WHAT THE TASK REQUIRES:
Using the data below, print exactly the line with "Home (118, 282)", the line with "Image resolution: width=1470, height=2137.", and every line between them, but none of the pictures.

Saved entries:
++++++++
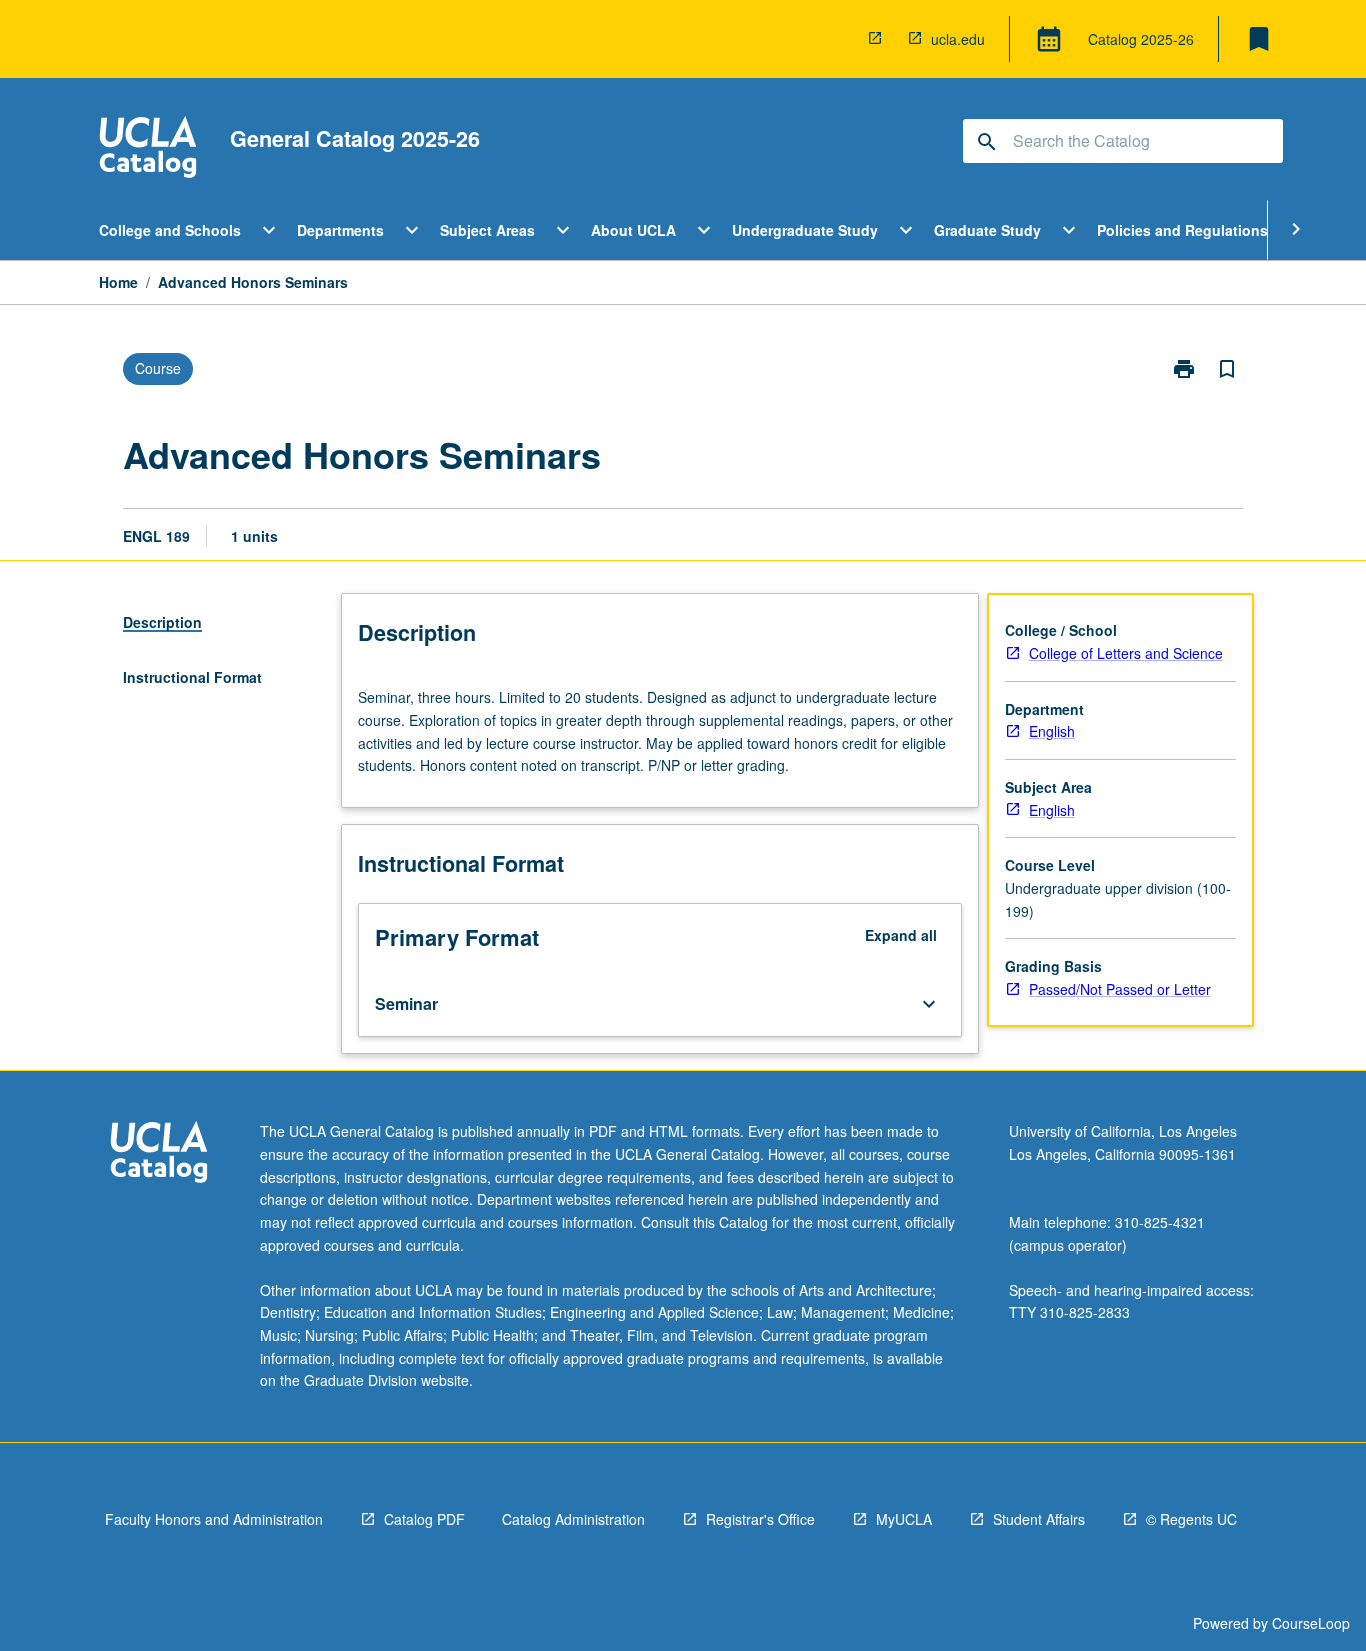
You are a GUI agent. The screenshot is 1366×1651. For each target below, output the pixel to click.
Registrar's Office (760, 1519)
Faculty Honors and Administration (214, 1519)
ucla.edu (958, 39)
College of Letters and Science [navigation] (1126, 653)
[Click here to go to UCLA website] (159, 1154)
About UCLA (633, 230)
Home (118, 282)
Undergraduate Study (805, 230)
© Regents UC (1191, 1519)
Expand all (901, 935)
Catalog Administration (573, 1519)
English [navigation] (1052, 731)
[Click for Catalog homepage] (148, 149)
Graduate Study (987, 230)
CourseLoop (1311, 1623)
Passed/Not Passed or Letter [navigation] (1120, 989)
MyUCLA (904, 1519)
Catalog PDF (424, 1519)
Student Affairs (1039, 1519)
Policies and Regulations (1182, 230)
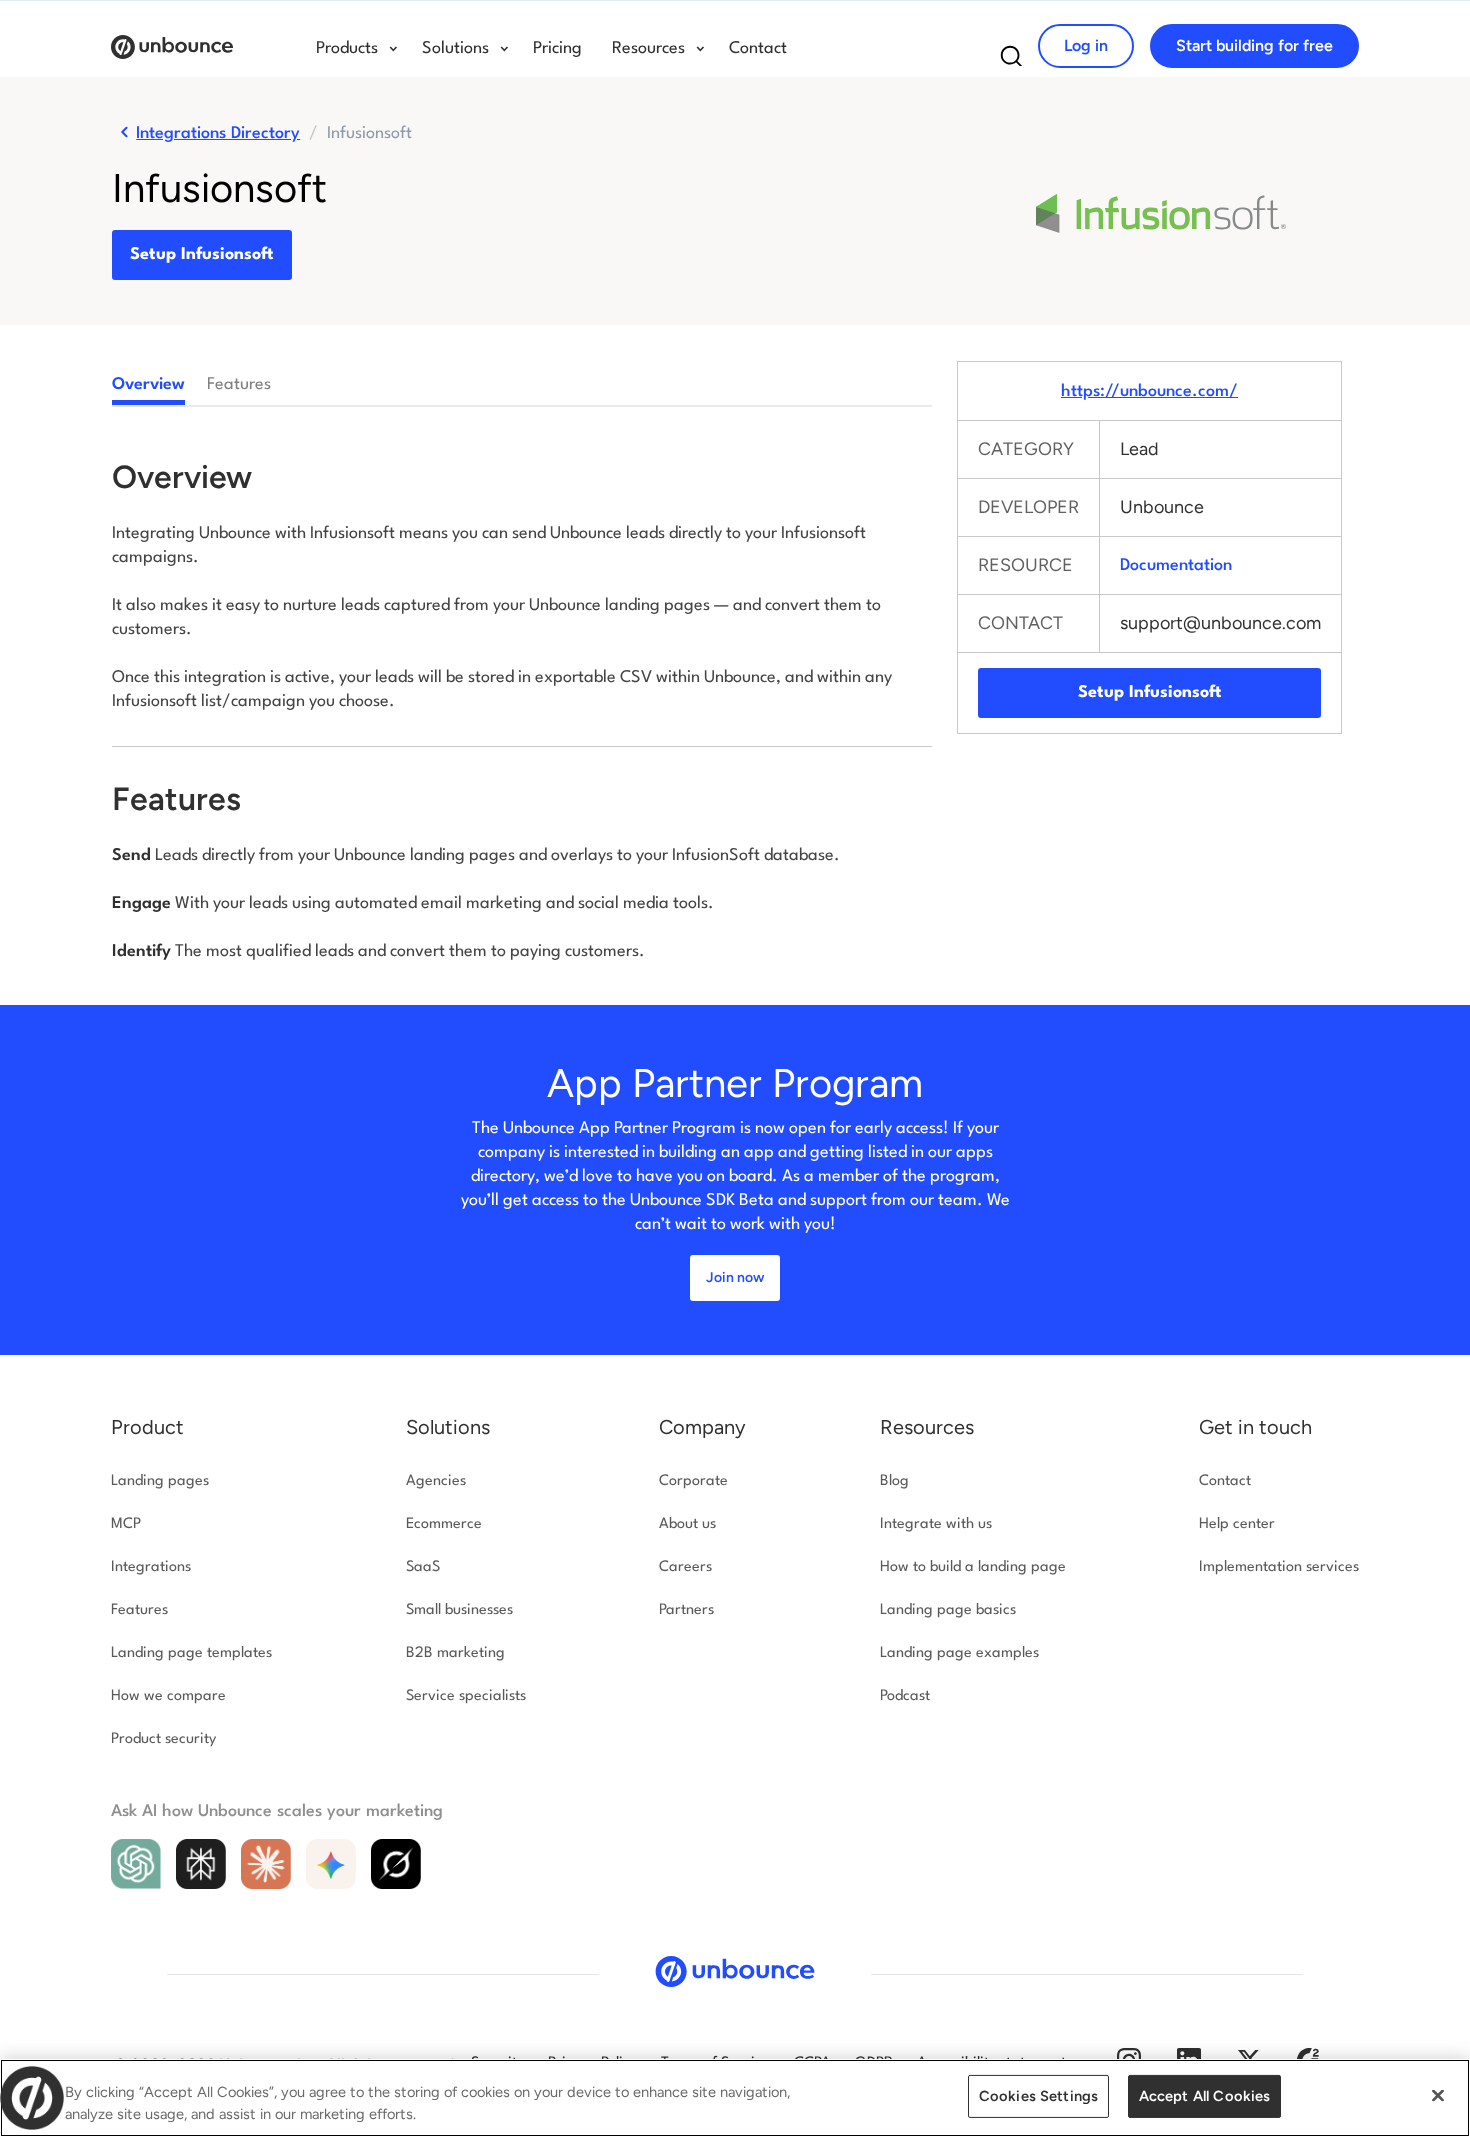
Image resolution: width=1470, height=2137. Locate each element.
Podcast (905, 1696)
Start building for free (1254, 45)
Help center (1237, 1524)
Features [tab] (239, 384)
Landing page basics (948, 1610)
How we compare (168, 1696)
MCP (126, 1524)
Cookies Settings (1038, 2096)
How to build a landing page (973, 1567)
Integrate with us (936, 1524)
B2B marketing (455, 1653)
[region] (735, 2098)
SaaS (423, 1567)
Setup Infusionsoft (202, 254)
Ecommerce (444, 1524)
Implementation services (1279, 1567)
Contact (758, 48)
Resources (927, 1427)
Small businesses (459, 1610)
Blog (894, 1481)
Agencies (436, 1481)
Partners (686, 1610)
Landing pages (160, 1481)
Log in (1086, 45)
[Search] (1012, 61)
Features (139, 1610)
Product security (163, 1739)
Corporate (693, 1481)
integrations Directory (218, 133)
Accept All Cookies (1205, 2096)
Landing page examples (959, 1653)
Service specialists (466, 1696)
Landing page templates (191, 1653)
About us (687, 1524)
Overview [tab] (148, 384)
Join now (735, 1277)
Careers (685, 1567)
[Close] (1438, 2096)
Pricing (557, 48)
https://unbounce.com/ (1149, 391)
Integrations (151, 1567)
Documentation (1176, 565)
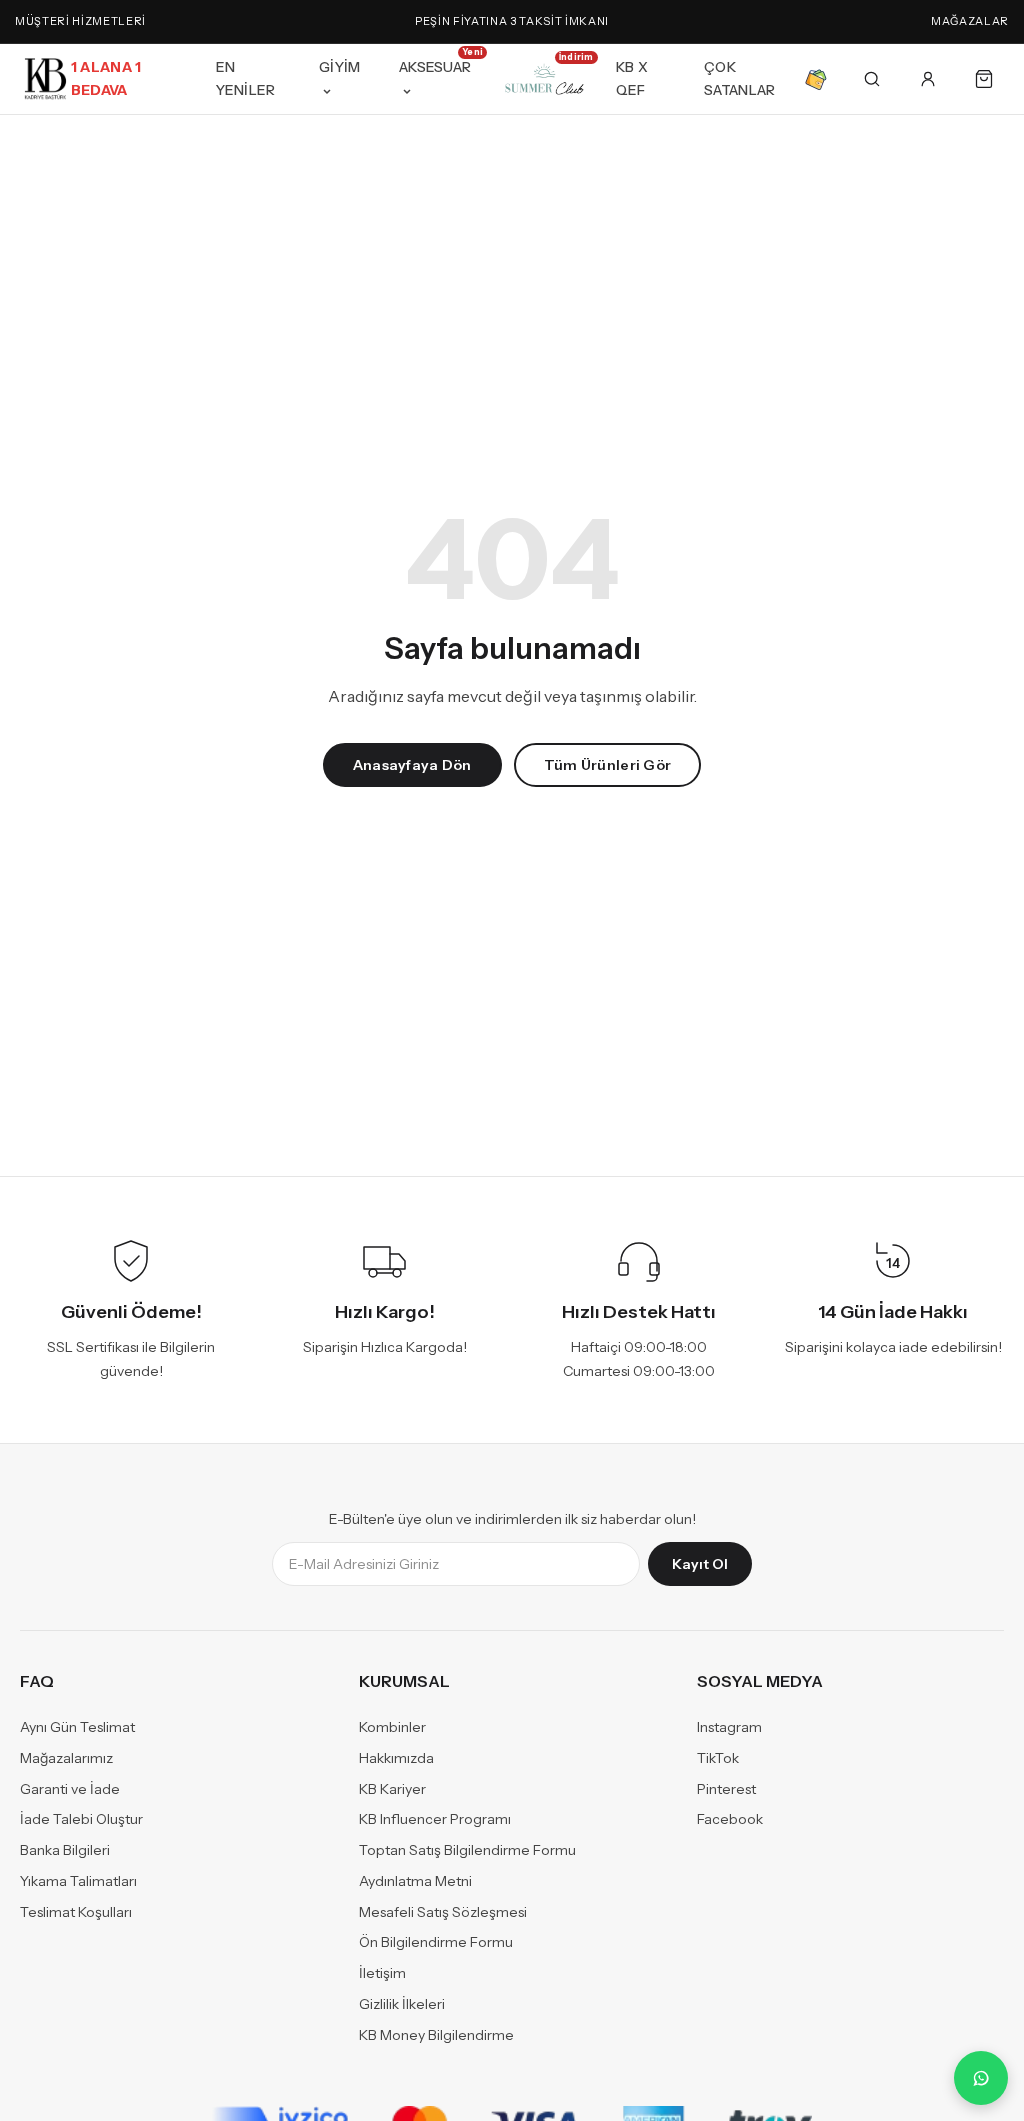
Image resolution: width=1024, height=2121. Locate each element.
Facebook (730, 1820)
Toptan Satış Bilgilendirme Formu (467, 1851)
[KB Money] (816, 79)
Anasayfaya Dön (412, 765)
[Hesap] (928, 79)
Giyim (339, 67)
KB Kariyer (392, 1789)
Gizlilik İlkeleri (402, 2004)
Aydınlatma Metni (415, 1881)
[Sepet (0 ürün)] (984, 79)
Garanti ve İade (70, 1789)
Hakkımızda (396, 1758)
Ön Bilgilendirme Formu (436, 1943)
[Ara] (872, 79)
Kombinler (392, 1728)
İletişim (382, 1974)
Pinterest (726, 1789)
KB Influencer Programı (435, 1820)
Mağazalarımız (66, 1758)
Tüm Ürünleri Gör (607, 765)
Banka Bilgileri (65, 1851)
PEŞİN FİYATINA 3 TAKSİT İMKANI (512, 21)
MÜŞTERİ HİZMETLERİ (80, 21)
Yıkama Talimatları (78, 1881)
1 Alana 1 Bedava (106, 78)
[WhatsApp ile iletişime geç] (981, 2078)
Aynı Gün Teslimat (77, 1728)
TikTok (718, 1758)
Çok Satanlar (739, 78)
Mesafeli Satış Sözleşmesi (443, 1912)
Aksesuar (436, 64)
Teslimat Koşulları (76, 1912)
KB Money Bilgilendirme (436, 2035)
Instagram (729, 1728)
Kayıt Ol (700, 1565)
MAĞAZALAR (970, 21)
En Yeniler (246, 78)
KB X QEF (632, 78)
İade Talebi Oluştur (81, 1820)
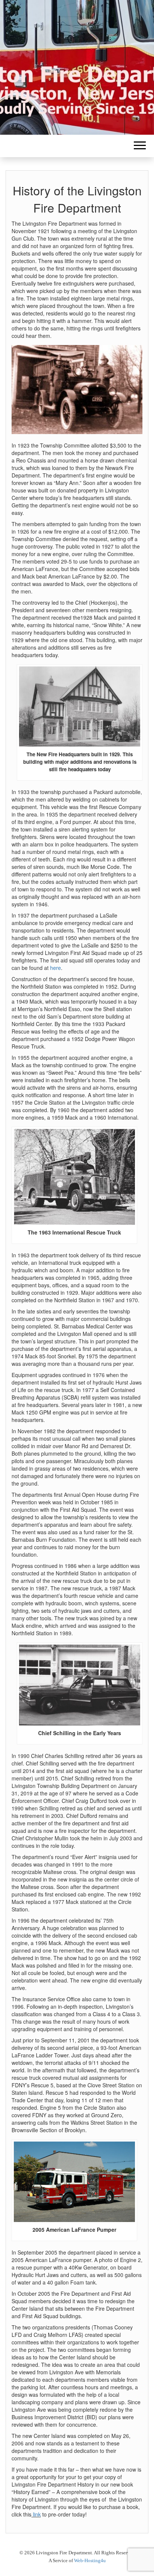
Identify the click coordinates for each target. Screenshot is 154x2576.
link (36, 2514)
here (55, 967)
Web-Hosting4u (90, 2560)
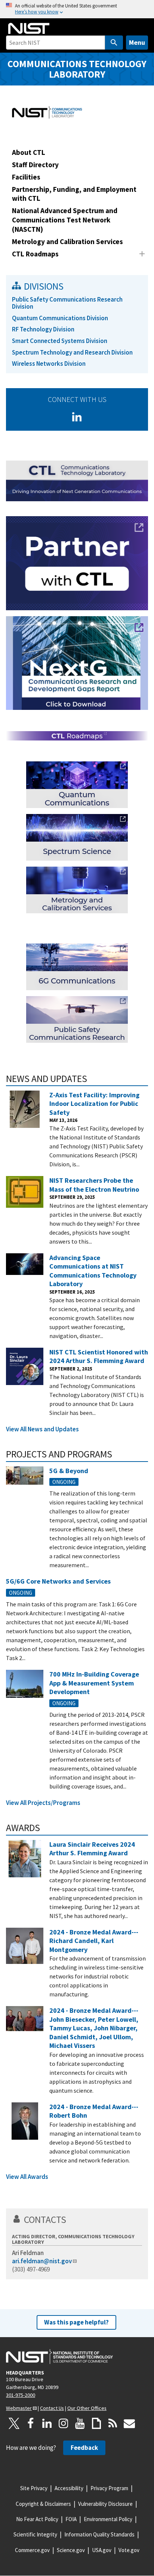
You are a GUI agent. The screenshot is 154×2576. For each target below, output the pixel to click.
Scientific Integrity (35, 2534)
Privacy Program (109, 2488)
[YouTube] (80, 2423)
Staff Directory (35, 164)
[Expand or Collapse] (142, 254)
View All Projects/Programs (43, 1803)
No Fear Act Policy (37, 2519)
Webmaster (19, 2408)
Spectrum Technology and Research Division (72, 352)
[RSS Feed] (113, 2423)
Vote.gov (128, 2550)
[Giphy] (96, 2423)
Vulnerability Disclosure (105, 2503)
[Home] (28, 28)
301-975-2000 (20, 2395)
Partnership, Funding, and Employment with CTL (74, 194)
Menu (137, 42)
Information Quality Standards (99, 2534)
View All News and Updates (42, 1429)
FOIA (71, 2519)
++++++++
COMPLETED TASK:
Home (118, 282)
Undergraduate Study (805, 230)
© Regents UC (1191, 1519)
Expand all (901, 935)
Catalog Administration (573, 1519)
English [navigation] (1052, 731)
[Click for Catalog homepage] (148, 149)
Graduate Study (987, 230)
CourseLoop (1311, 1623)
Passed/Not Passed or Letter [navigation] (1120, 989)
MyUCLA (904, 1519)
Catalog PDF (424, 1519)
Student Affairs (1039, 1519)
Policies and Regulations (1182, 230)
Image resolution: width=1470, height=2137. Locate each element.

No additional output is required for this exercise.